- Obiettivo dell'esercizio -
Per favore, estrai dal brano citato il tratto che va da "Il nostro documento" fino a "precisazioni e considerazioni." compreso, copiandolo senza alcuna modifica.

- Brano citato -
Il nostro documento scaturisce dalla domanda, per ora senza risposta, circa la presenza dell'anomala virulenza che è stata registrata in Italia e in Spagna, e prima ancora in Cina, della pandemia: nello sforzo di trovare qualche peculiarità che differenziasse il nostro Paese e che potesse favorire la diffusione della virosi, abbiamo focalizzato la nostra attenzione sulla carenza di vitamina D, per trasmettere alla comunità scientifica una riflessione che potrebbe essere molto costruttiva in questa triste vicenda.

Riportiamo di seguito alcune precisazioni e considerazioni.

1) Il comunicato è stato definito in molte testate uno “studio”, termine che può indurre a intenderlo erroneamente come uno studio clinico, mentre si tratta di uno studio di letteratura che riporta risultati pubblicati. Il documento non è stato pubblicato su una rivista scientifica, il che però non rende meno validi e pertinenti i molteplici studi ivi citati.

- Dati forniti -
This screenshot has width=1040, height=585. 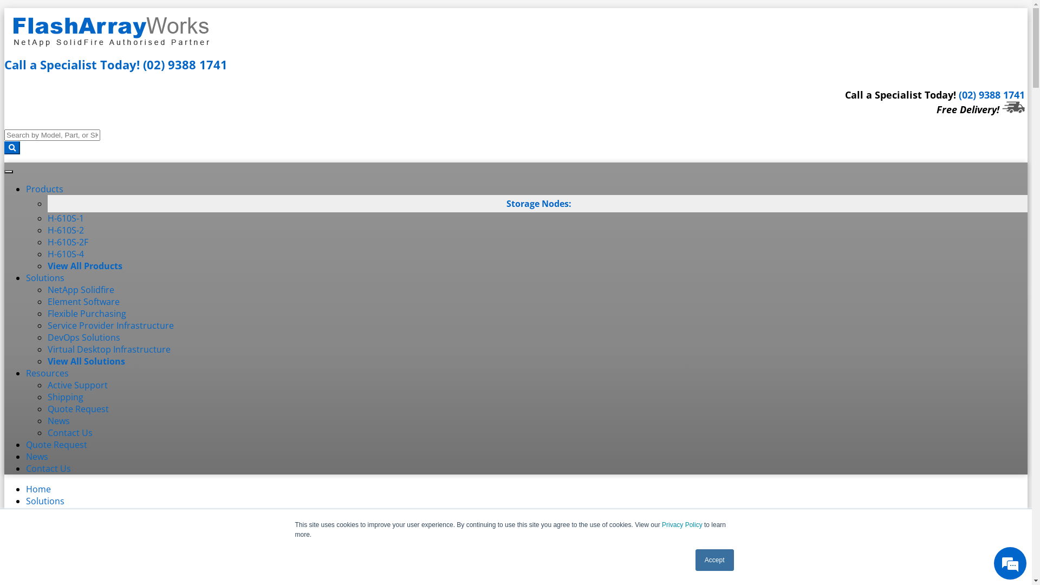 I want to click on 'DevOps Solutions', so click(x=83, y=337).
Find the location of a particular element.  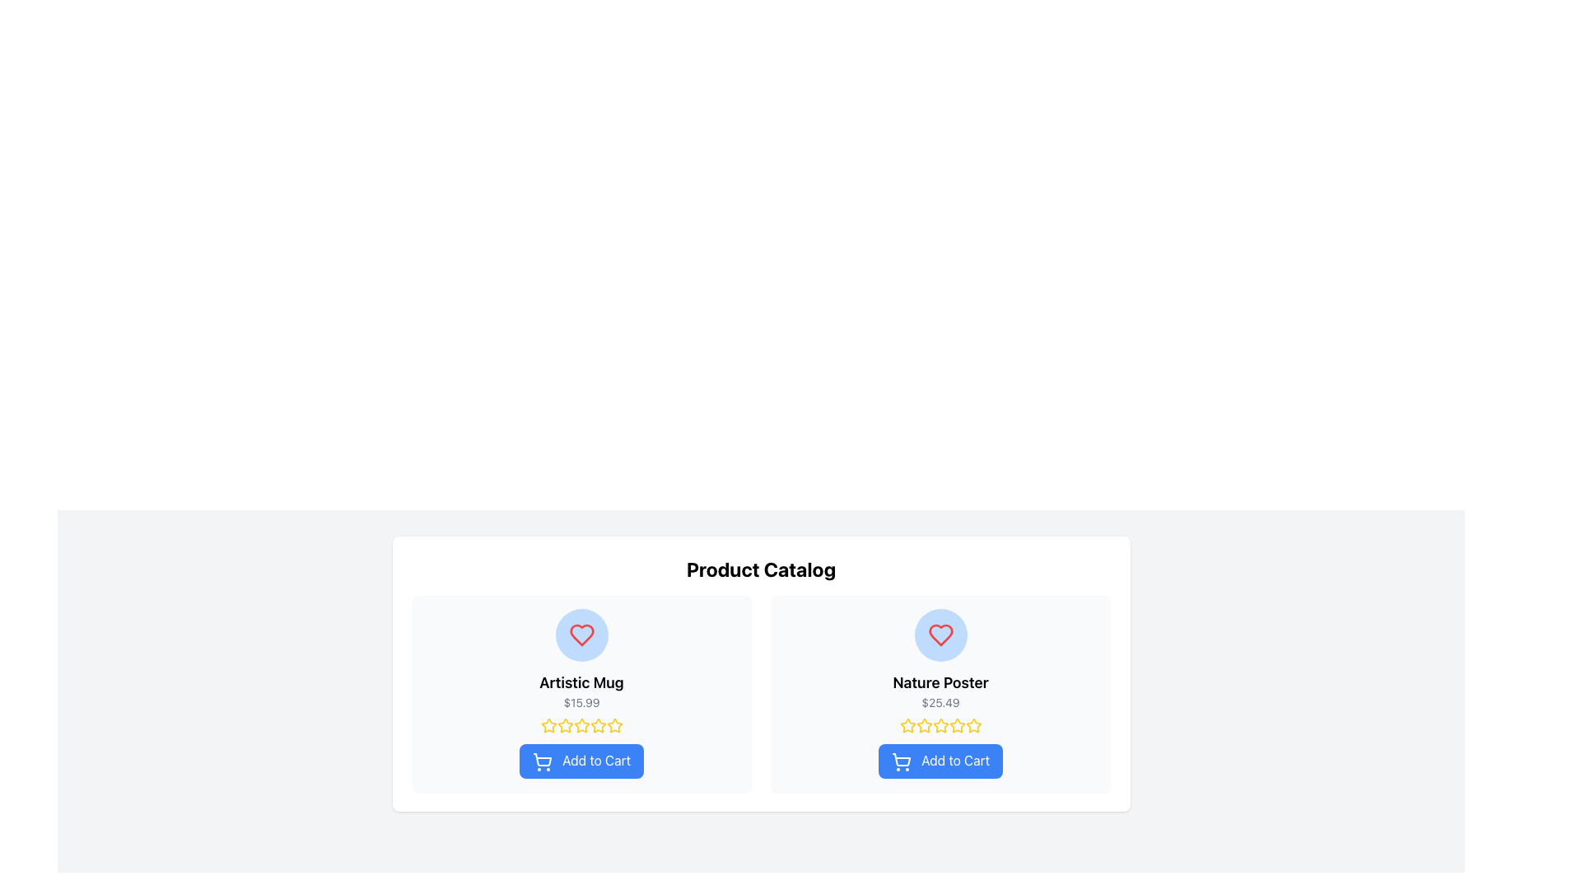

the 'favorite' button for the 'Artistic Mug' product is located at coordinates (582, 634).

- Soluzione -
Il nostro documento scaturisce dalla domanda, per ora senza risposta, circa la presenza dell'anomala virulenza che è stata registrata in Italia e in Spagna, e prima ancora in Cina, della pandemia: nello sforzo di trovare qualche peculiarità che differenziasse il nostro Paese e che potesse favorire la diffusione della virosi, abbiamo focalizzato la nostra attenzione sulla carenza di vitamina D, per trasmettere alla comunità scientifica una riflessione che potrebbe essere molto costruttiva in questa triste vicenda.

Riportiamo di seguito alcune precisazioni e considerazioni.